Monthly Archives: June 2007

SVC

I met some people (friends of friends) for drinks a couple nights ago at The Parlor in Lincoln Square.  One of the guys there was a fellow ‘softie, who works in the SVC (Silicon Valley Campus) on the Live Search (Research) team.  He mentioned how the Valley is quite hot right now for start-ups, how Google campus is amazing (not to mention the food), and how Facebook is hiring like crazy (they currently have ~200 people and are planning to double in the next X months [this stuff isn’t referenced from anywhere]).  He mentioned that it would be a good time to join them, before they IPO.  I recall reading somewhere that Facebook viewed themselves as the next Google.  Crazy?  I wonder what it would be like to live in the valley.  (Interestingly enough, I have a friend that works at Real and is contemplating moving down to Cali–she just got an interview with Yahoo!)  It’s quite the market out there.  If you’ve read MSFTextrememakover, you’ll see things aren’t all fine and dandy over here in Redmond.  For one, it’s been cold and raining a lot lately–and it’s June!

Most Stylish Man

A Microsoft developer was recently awarded the "Seattle’s Most Stylish Man" by Seattle Metropolitan magazine.  Pretty funny.  That being said, he is way more stylin’ than I am.  No, I don’t troll fashion websites; I found this out from an article on Micronews/MSW.  My favourite quote, though is by Danny Glasser:

Gopi’s manager, Danny Glasser, suggested the award might elevate Microsoft’s status in fashion circles. “After years of being laughed at, spit on, and having our lunch money taken, it fills us with pride to see the glitterati recognize the fabulousness that is the lifestyle of the Microsoft software developer.”

Service Reliability

Omar Shahine, a PM on Windows Live Hotmail, has an excellent post entitled, "Designing for Services Dependencies" from the Hotmail perspective.  Reading it brought back a bunch of memories and lessons learnt from Messenger Server.  (I don’t have to think about service reliability these days as we have more "qualified" people to do so.)  Let me focus on the "reliability" aspect rather than the "dependency" aspect.

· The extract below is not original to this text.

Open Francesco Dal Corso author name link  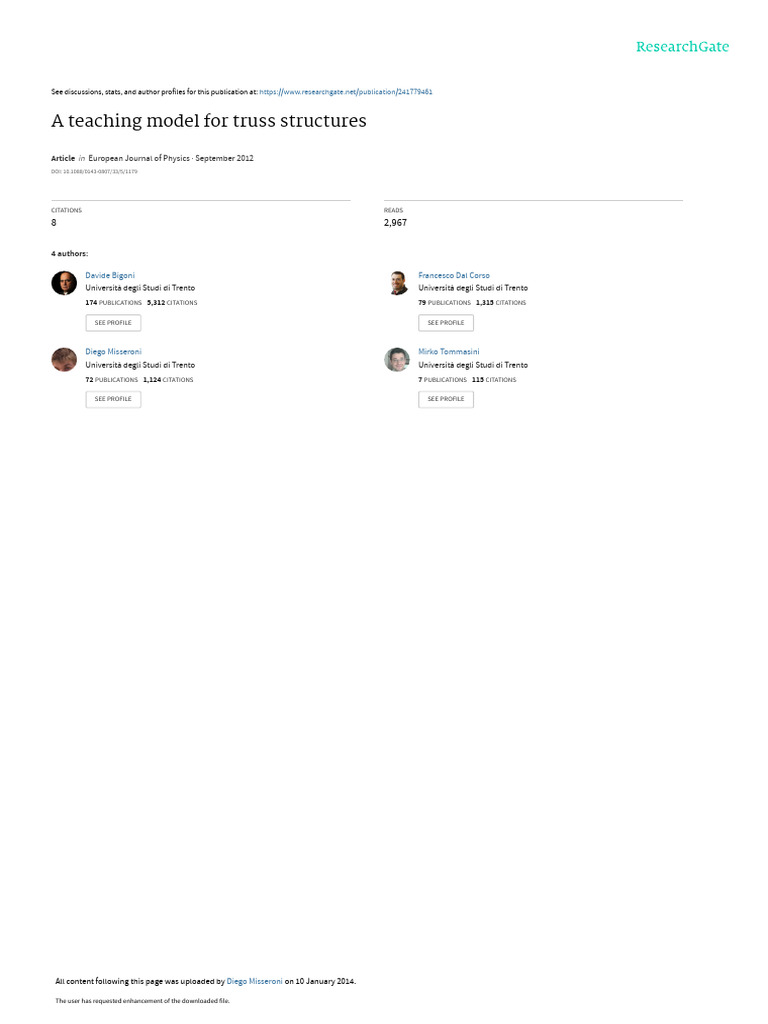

Who remembers the 8+ day outage of MSN Messenger back in July 2001?  I confess that I was "not a fan" of MSN Messenger back in those days (I had just started to use AIM over ICQ) so it didn’t affect me.  But the legend of that outage can still be heard if you seek out the members of that team back in the day (whom are now scattered all over the place–everywhere, including Google and Yahoo!, but Messenger).  You can read about the whole ordeal here.  (As far as I know, though, the outage had nothing to do with .NET; the .NET Messenger Service was just a PR branding exercise.)  What about the outage in early 2003?  I don’t have first-hand accounts of these weeks as I wasn’t around during that time.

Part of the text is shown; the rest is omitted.